Одесский театр музкомедии располагался раньше на Греческой площади в помещении русского драматического театра. Вот туда мы ходили, а Витя Бершадский доставал нам билеты – один-два раза в оперу, и пару раз в музкомедию – с билетами было очень тяжело, а вернее, без них. Кстати, он достал нам билеты в летний театр в городском маду на «сестер Берри» - единственный концерт, который они давали в СССР.
Папа помнил и рассказывал мне, что присутствовал на аттракционе, когда Уточкин на спор съехал на велосипеде с Потемкинской лестницы и как он мальчиком бегал в порт смотреть на убитого матроса с «Потемкина» Вакуленчука.

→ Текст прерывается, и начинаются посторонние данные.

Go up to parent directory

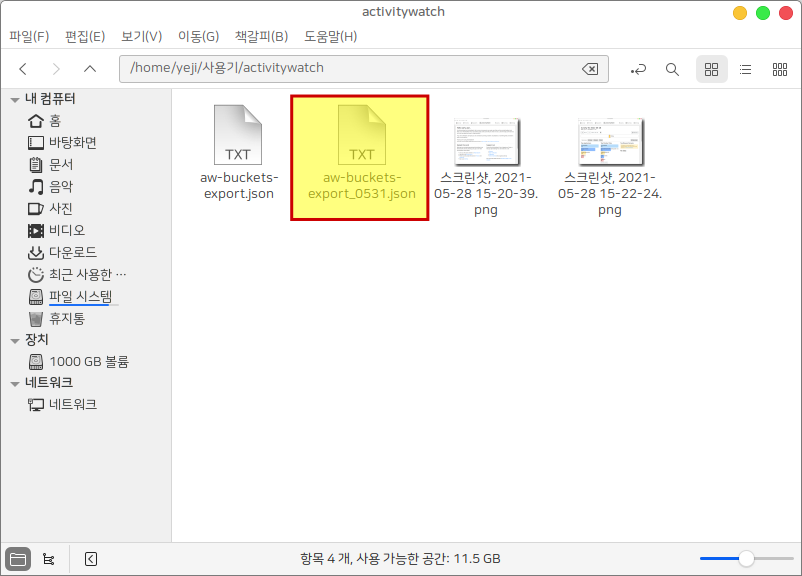click(90, 69)
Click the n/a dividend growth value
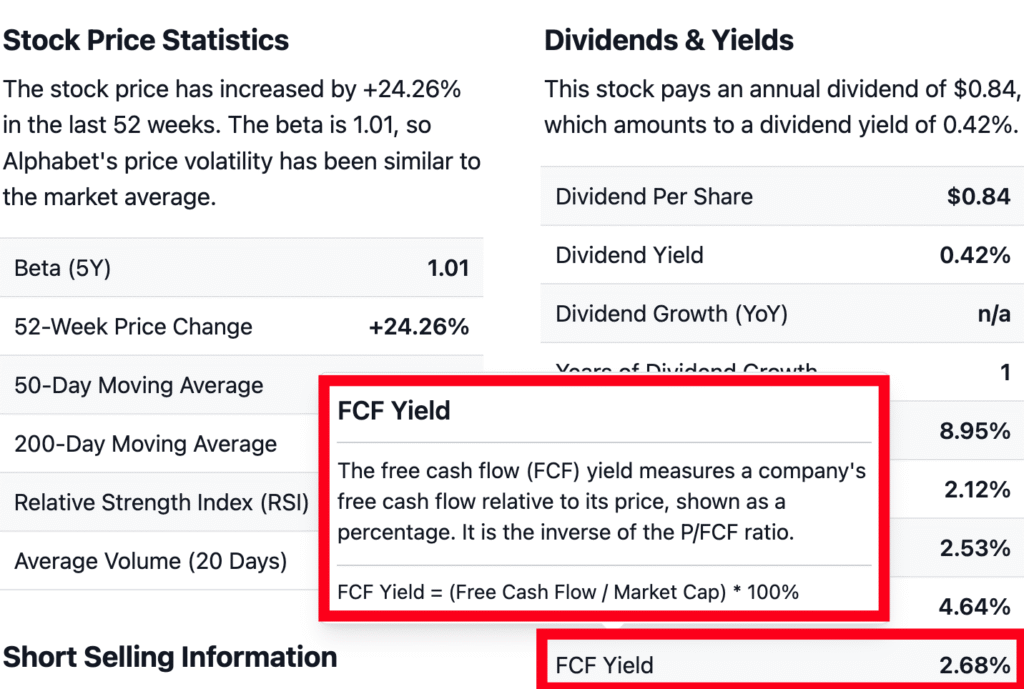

В театре музкомедии тогда выступали Михаил Водяной, Сатосова, Дембская, Иванова. Повезло: много лет спустя я попал на возобновленной премьере "Белой акации", куда были приглашены старые актеры, игравшие в этом спектакле в годы моей юности. Это была ностальгически трогательное прикосновение к тому времени. Жаль только, что не было среди них Михаила Водяного, именем своего любимца которого, одесситы назвали свой театр.
Давно это было…Выросли дети и давно уехали в Израиль. Вот и мы собрались…Живем меньше года, учимся в ульпане и изучаем иврит. Ялюблю ходить к морю в любую погоду. Смотрю на него и вспоминаю мою родную Одессу – город, равным которому нет на земле.